Q: What is the appeal of smart, open public sector data?
A: For open data I think it’s an interesting journey from a very centrally-held and closed data regime in the public sector, to a greater opening up. I think it’s healthy. Judging by peoples’ activities – the downloading of apps and the start-up companies that use open data – there’s a demand for it. People want meaningful data though – not data dumping or noise.
Q: Does the public sector in general have the capacity to use smart data?
A: For the public sector, the mindset is important. There’s no real tradition or motivation for publishing reams of information. Already there’s a barrier: public officials need to understand it’s a good thing to publish data. When they do it, they must prepare for success. Public authorities should ask themselves – what if people demand even more data and what happens when they don’t just want data on traffic cameras – for instance – but for a whole host of other areas too? How do you gear up?
The public sector needs to anticipate start-up companies relying on the data. If [this] is too overwhelming, what about exploring a public-private partnership to help manage it? If you’re thinking of having real active engagement through open data, you need to prepare for success.
Q: Can you give a good example of open data in practice?

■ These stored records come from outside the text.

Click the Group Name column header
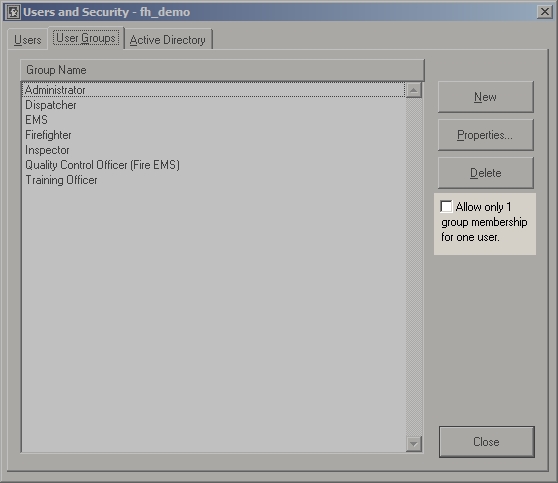The image size is (558, 483). coord(222,70)
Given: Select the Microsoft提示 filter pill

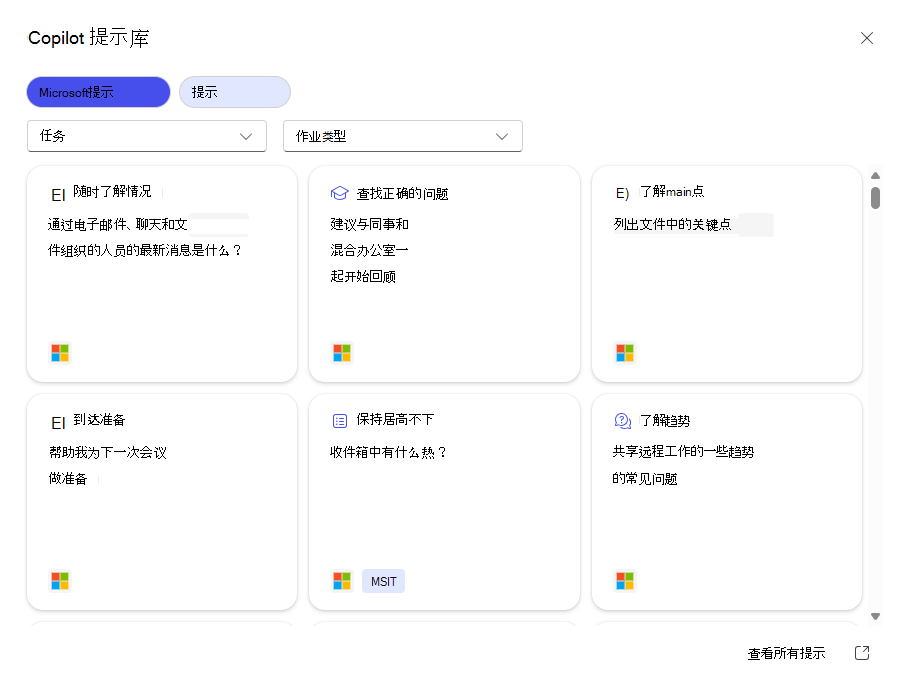Looking at the screenshot, I should (98, 92).
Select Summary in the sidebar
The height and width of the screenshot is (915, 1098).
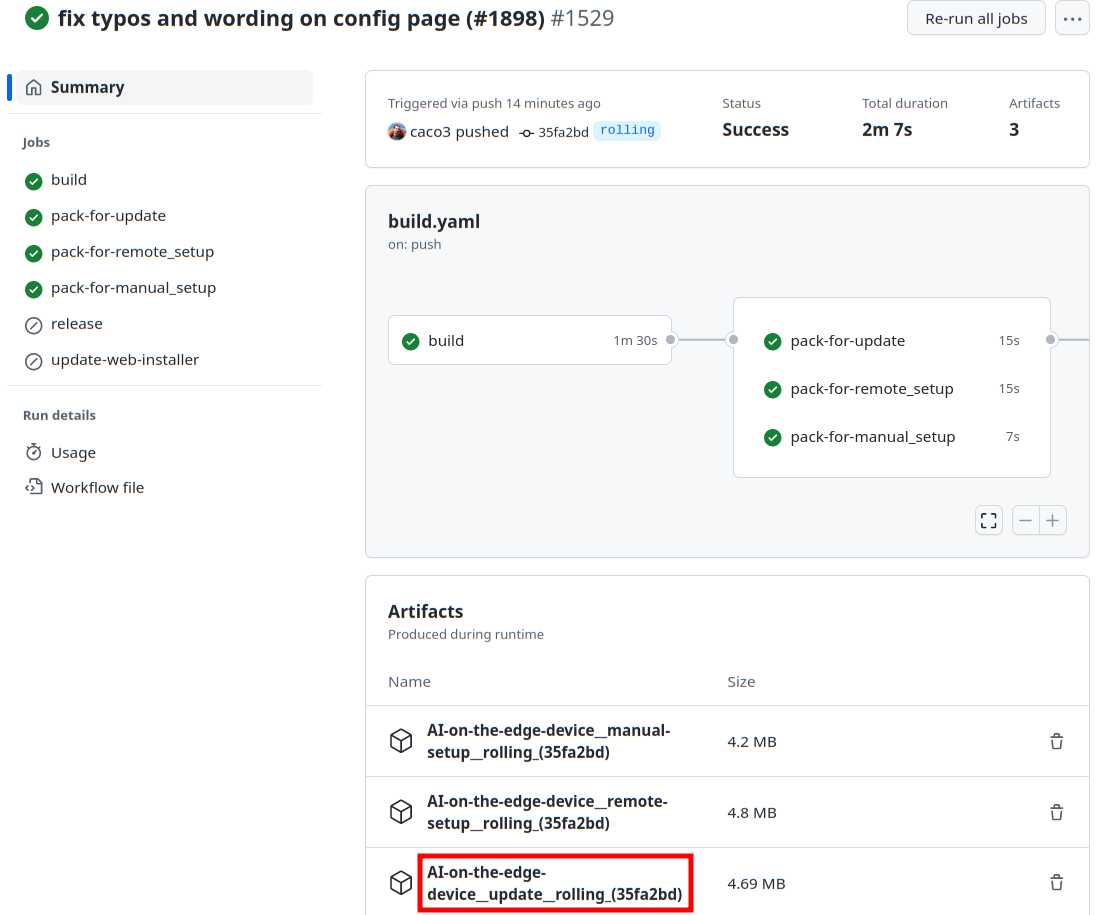pyautogui.click(x=87, y=87)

A: We ran [a] traffic management pilot in Dublin – a city, like the majority, that had no way of visualising data globally. The city’s traffic control room looks after around 1.4 million commuters. They managed it in a very analogue fashion – using cameras on junction boxes and on traffic lights. Finding out the source of congestion, if this problem presented itself, was slow and involved checking some 40 television screens.
What we did to change this was to take global positioning system data from Bus Éireann, the city’s main bus and coach operator, and use the buses as a proxy, or sample, for traffic throughout the whole city. From this, we built a live map of traffic.
Q: While a live map can give greater information on traffic flows, how does it go towards explaining the causes of traffic delays?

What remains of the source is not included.